Grad wielkości kasztanów w Krakowie
Jedna osoba poszkodowana, zerwana trakcja tramwajowa, połamane drzewa, uszkodzone samochody i zalane ulice - to skutki gwałtownej nawałnicy, która po południu
przeszła nad Krakowem. Ulewa trwała zaledwie kilkanaście minut, towarzyszył jej grad
wielkości kasztanów. Największe szkody nawałnica wyrządziła w śródmieściu. Silna burza przeszła także nad Podkarpaciem. W jej wyniku jedna osoba została poszkodowana, wybuchły dwa pożary. Wichura zerwała dwanaście dachów.
Kraków
Przy ul. Bałuckiego spadające rusztowanie zraniło kobietę, która z urazami głowy trafiła do szpitala. Na odcinku od ul. Francesco Nullo do ul. Fabrycznej zerwana została trakcja tramwajowa.

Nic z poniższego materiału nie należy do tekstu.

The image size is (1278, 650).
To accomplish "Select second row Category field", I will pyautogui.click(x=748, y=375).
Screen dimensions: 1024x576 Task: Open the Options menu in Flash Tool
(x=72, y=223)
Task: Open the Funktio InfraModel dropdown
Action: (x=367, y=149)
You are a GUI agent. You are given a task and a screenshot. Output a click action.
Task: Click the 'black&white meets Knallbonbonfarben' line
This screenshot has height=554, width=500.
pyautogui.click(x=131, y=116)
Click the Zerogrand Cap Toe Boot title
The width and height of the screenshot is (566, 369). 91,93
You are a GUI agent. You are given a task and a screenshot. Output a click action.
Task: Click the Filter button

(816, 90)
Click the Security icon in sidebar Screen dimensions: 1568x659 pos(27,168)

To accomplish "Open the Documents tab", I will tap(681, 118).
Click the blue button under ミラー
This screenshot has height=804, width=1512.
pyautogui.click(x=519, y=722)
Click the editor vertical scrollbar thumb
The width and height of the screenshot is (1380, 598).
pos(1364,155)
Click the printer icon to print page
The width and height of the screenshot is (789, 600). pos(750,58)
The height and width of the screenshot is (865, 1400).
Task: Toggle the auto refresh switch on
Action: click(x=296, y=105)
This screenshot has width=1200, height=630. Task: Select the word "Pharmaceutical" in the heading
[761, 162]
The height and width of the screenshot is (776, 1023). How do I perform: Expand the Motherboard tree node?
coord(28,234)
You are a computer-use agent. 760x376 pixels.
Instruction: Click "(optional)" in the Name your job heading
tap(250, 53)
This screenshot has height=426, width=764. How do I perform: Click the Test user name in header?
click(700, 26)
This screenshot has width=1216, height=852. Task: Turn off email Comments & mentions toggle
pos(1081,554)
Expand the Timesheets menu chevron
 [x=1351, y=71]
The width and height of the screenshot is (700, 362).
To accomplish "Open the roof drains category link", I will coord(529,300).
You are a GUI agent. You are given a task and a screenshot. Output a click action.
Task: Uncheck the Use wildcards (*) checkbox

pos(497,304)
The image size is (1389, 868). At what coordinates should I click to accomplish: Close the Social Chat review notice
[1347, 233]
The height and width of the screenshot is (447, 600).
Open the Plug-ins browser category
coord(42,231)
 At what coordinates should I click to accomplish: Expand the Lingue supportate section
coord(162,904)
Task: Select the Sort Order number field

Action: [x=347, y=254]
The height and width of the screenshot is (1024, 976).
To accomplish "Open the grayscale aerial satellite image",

Jak informuje centrum zarządzania kryzysowego wojewody małopolskiego, z powodu zalania wodą trudno przejechać m.in. ul. Opolską i Armii Krajowej. Ogromne rozlewiska utworzyły się także na innych ulicach m.in. na ul. Wrocławskiej, Mazowieckiej i al. Pokoju. Uszkodzonych zostało kilkanaście samochodów.
W Dulowej k. Chrzanowa wichura zerwała dach jednego z domów.
Strażacy do tej pory interweniowali kilkadziesiąt razy przy usuwaniu powalonych drzew, połamanych konarów i wypompowywaniu wody z piwnic.
Rzeszów
W Rzeszowie kobieta została porażona prądem, gdy weszła do wody, która była pod napięciem. Prawdopodobnie zostały zalane przewody elektryczne i doszło do zwarcia.
Wybuchły dwa pożary. W powiecie krośnieńskim w wyniku uderzenia pioruna zapaliła się stodoła. Natomiast w powiecie przeworskim drzewo zapaliło się od zwisających przewodów energetycznych i spadło na dom. Nikt nie został ranny.
Strażacy interweniowali ponad 180 razy. W Rzeszowie strażacy wypompowują wodę z piwnic. W wielu innych miejscowościach regionu usuwają połamane drzewa.